▸ Record set
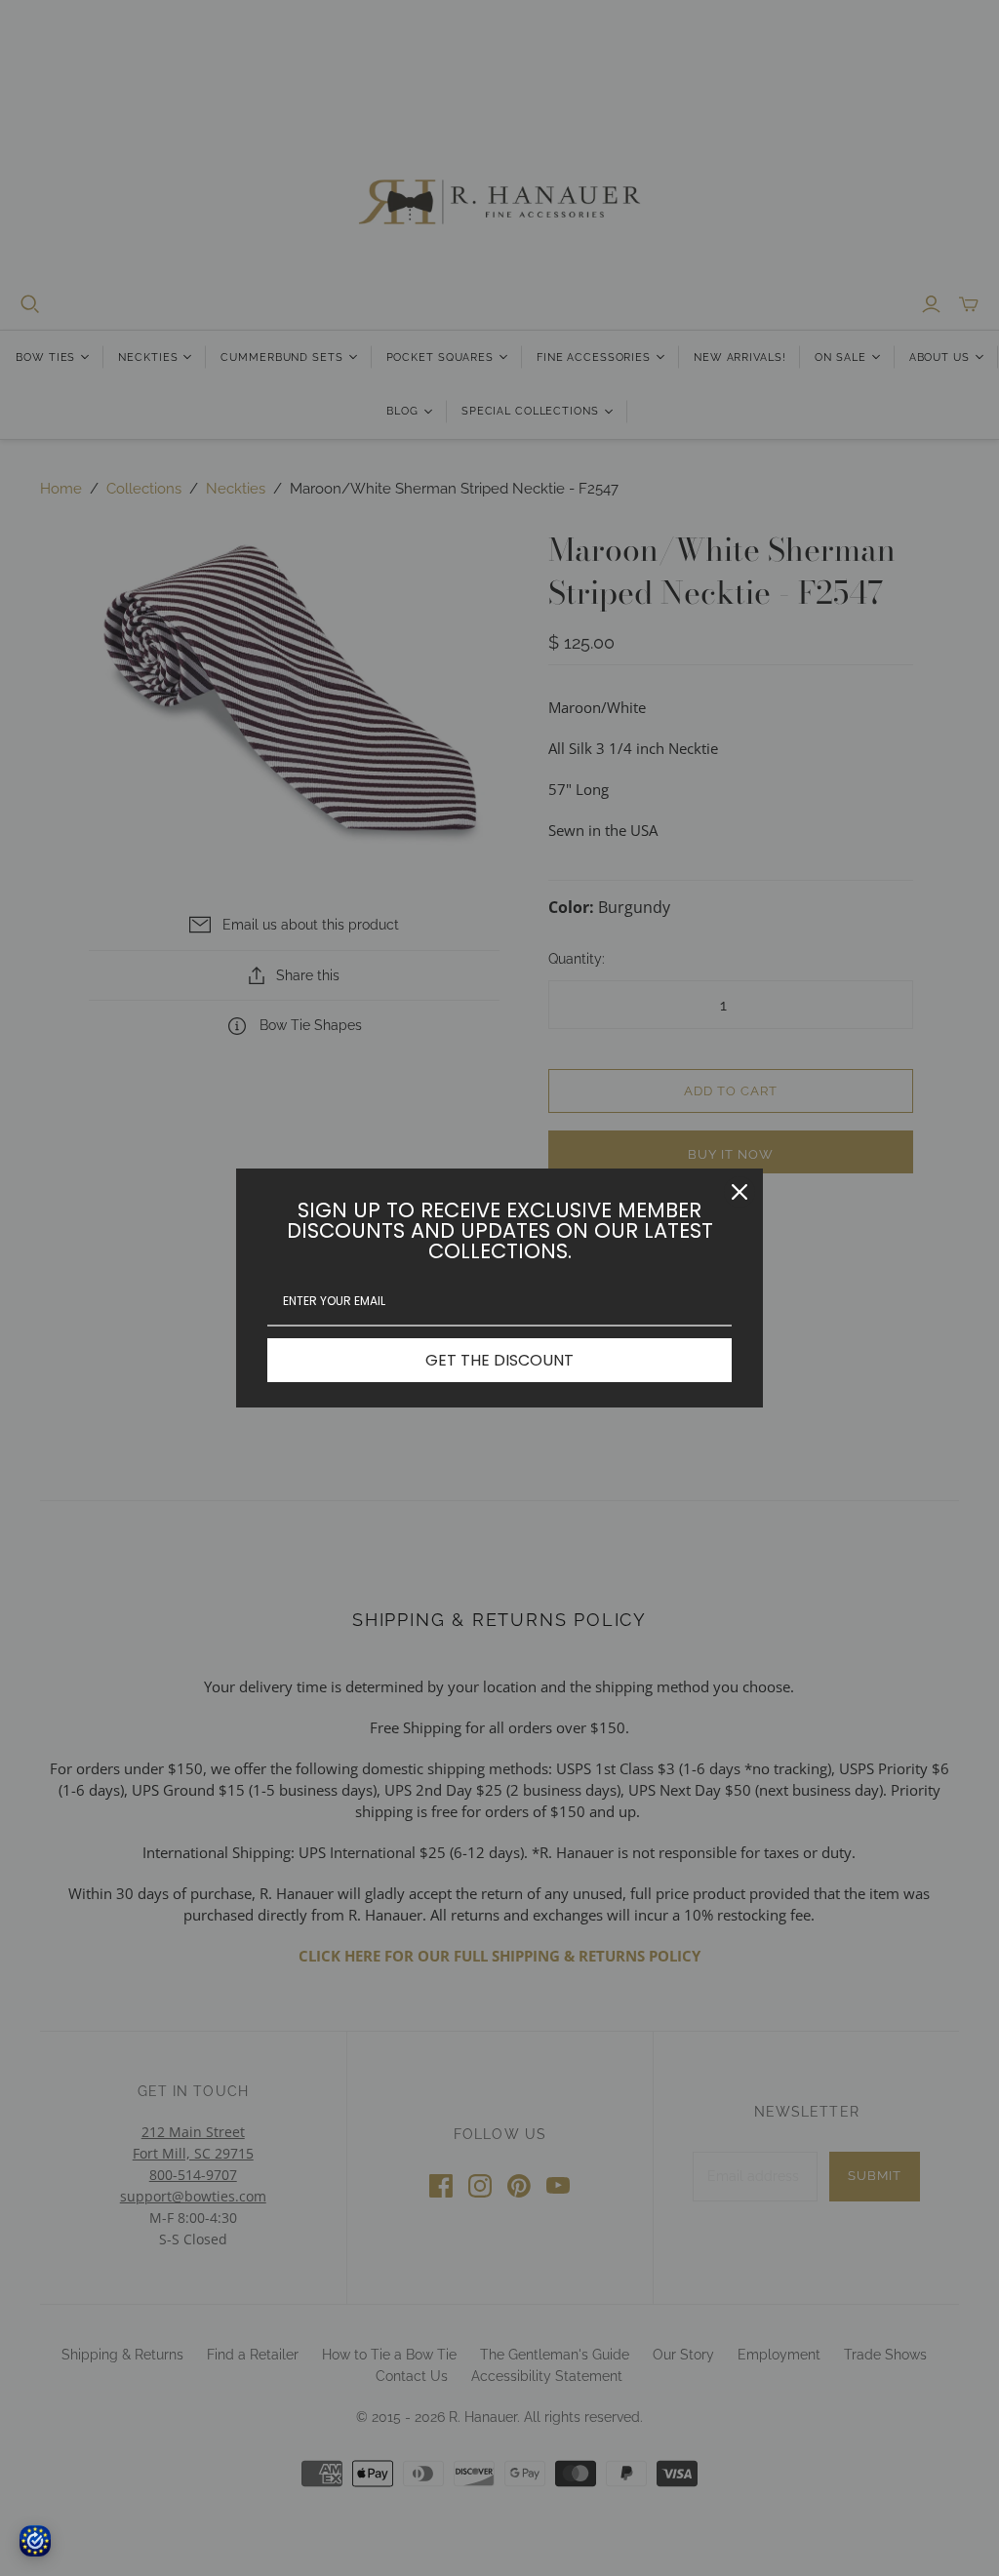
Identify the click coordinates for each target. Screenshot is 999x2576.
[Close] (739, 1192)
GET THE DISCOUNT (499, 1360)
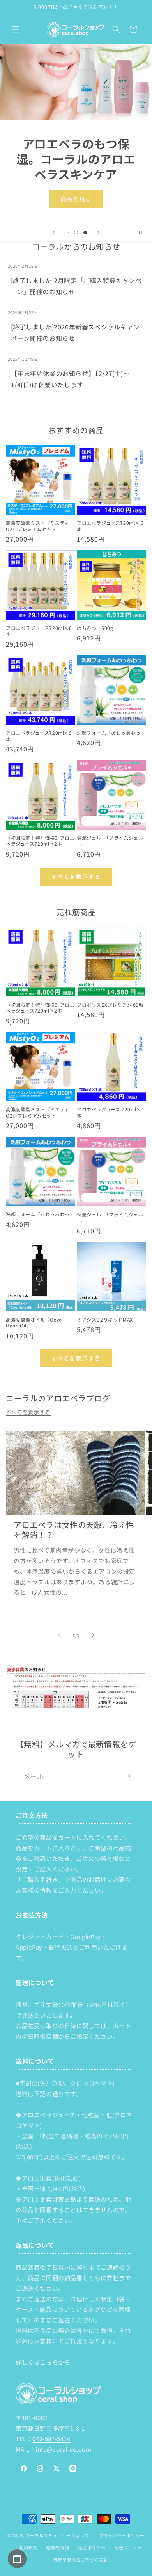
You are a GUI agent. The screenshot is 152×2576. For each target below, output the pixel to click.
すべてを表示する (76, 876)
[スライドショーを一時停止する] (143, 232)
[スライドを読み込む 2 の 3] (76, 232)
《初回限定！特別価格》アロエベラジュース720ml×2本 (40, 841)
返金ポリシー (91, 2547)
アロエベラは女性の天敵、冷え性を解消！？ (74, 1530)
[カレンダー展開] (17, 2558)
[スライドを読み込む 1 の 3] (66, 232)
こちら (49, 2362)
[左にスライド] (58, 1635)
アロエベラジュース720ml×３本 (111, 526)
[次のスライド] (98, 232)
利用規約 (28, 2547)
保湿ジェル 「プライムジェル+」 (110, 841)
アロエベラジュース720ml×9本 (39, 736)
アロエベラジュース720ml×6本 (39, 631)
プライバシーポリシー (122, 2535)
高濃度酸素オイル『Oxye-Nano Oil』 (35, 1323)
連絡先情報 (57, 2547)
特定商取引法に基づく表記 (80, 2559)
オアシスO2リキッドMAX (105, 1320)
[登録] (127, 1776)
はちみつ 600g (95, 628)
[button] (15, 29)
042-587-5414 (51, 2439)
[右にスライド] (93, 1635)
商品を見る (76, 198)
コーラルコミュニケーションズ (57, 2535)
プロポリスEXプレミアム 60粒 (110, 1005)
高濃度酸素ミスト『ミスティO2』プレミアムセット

▸ What you are asked to do
Give the data again exactly as it stands, apart from the pictures.

▸ Output
Identify the click coordinates for each target. Screenshot is 999x2576.
[Close] (739, 1192)
GET THE DISCOUNT (499, 1360)
You are a GUI agent. The screenshot is 152×2576. For each target below, output the pixel to click.
すべてを表示する (76, 876)
[スライドショーを一時停止する] (143, 232)
[スライドを読み込む 2 の 3] (76, 232)
《初回限定！特別価格》アロエベラジュース720ml×2本 (40, 841)
返金ポリシー (91, 2547)
アロエベラは女性の天敵、冷え性を解消！？ (74, 1530)
[カレンダー展開] (17, 2558)
[スライドを読み込む 1 の 3] (66, 232)
こちら (49, 2362)
[左にスライド] (58, 1635)
アロエベラジュース720ml×３本 (111, 526)
[次のスライド] (98, 232)
利用規約 (28, 2547)
保湿ジェル 「プライムジェル+」 (110, 841)
アロエベラジュース720ml×9本 (39, 736)
アロエベラジュース720ml×6本 (39, 631)
プライバシーポリシー (122, 2535)
高濃度酸素オイル『Oxye-Nano Oil』 (35, 1323)
連絡先情報 (57, 2547)
特定商取引法に基づく表記 (80, 2559)
オアシスO2リキッドMAX (105, 1320)
[登録] (127, 1776)
はちみつ 600g (95, 628)
[button] (15, 29)
042-587-5414 (51, 2439)
[右にスライド] (93, 1635)
商品を見る (76, 198)
コーラルコミュニケーションズ (57, 2535)
プロポリスEXプレミアム 60粒 (110, 1005)
高濃度酸素ミスト『ミスティO2』プレミアムセット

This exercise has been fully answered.